Shenggen Fan, Director General of the International Food Policy Research Institute, held up social safety nets and public welfare programmes in Ethiopia, Brazil and Mexico as valuable ways to address poverty among farming families and reduce their vulnerability to agriculture shocks. However, some commentators responded that cash transfers to poor families do not necessarily translate into increased food security, as these programmes do not always strengthen food production or raise incomes.
Regarding state subsidies for agriculture, Rokeya Kabir, Executive Director of Bangladesh Nari Progati Sangha, commented in her essay that these ‘have not compensated for the stranglehold exercised by private traders.
In fact, studies show that sixty percent of beneficiaries of subsidies are not poor, but rich landowners and non-farmer traders.
Nwanze, Murphy and Fan argued that private risk management tools, like private insurance, commodity futures markets, and rural finance can help small-scale producers mitigate risk and allow for investment in improvements. Kabir warned that financial support schemes often encourage the adoption of high-input agricultural practices, which in the medium term may raise production costs beyond the value of their harvests.
Murphy noted that when futures markets become excessively financialised they can contribute to short-term price volatility, which increases farmers’ food insecurity. Many participants and commentators emphasised that greater transparency in markets is needed to mitigate the impact of volatility, and make evident whether adequate stocks and supplies are available. Others contended that agribusiness companies should be held responsible for paying for negative side effects.
Many essayists mentioned climate change and its consequences for small-scale agriculture. Fan explained that in addition to reducing crop yields, climate change increases the magnitude and the frequency of extreme weather events, which increase smallholder vulnerability. The growing unpredictability of weather patterns increases farmers’ difficulty in managing weather-related risks.
According to this author, one solution would be to develop crop varieties that are more resilient to new climate trends and extreme weather patterns. Accordingly, Pat Mooney, co-founder and executive director of the ETC Group, suggested that ‘if we are to survive climate change, we must adopt policies that let peasants diversify the plant and animal species and varieties/breeds that make up our menus.
Some participating authors and commentators argued in favour of community- based and autonomous risk management strategies through collective action groups, co-operatives or producers’ groups. Such groups enhance market opportunities for small-scale producers, reduce marketing costs and synchronise buying and selling with seasonal price conditions.

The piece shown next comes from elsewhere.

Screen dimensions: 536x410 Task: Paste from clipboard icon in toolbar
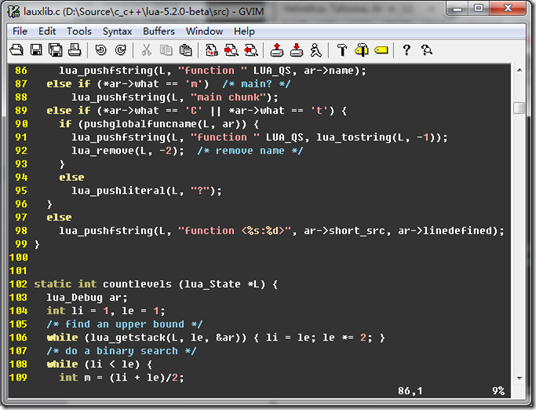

According to Murphy, ‘collective action offers an important way for farmers to strengthen their political and economic bargaining power, and to reduce their business risks. One commentator, Giel Ton, warned that collective action does not come as a free good. It takes time, effort and money to organise, build trust and to experiment. Others, like Marcel Vernooij and Marcel Beukeboom, suggested that in order to ‘apply what we already know’, all stakeholders, including business, government, scientists and civil society, must work together, starting at the beginning of the value chain.
Some participants explained that market price volatility is often worsened by the presence of intermediary purchasers who, taking advantage of farmers’ vulnerability, dictate prices. One commentator suggested farmers can gain greater control over prices and minimise price volatility by selling directly to consumers.
Similarly, Sonali Bisht, founder and advisor to the Institute of Himalayan Environmental Research and Education (INHERE), India, wrote that copipunity-supported agriculture, where consumers invest in local farmers by subscription and guarantee producers a fair price, is a risk-sharing model worth more attention. Direct food distribution systems not only encourage small-scale agriculture but also give consumers more control over the food they consume, she wrote.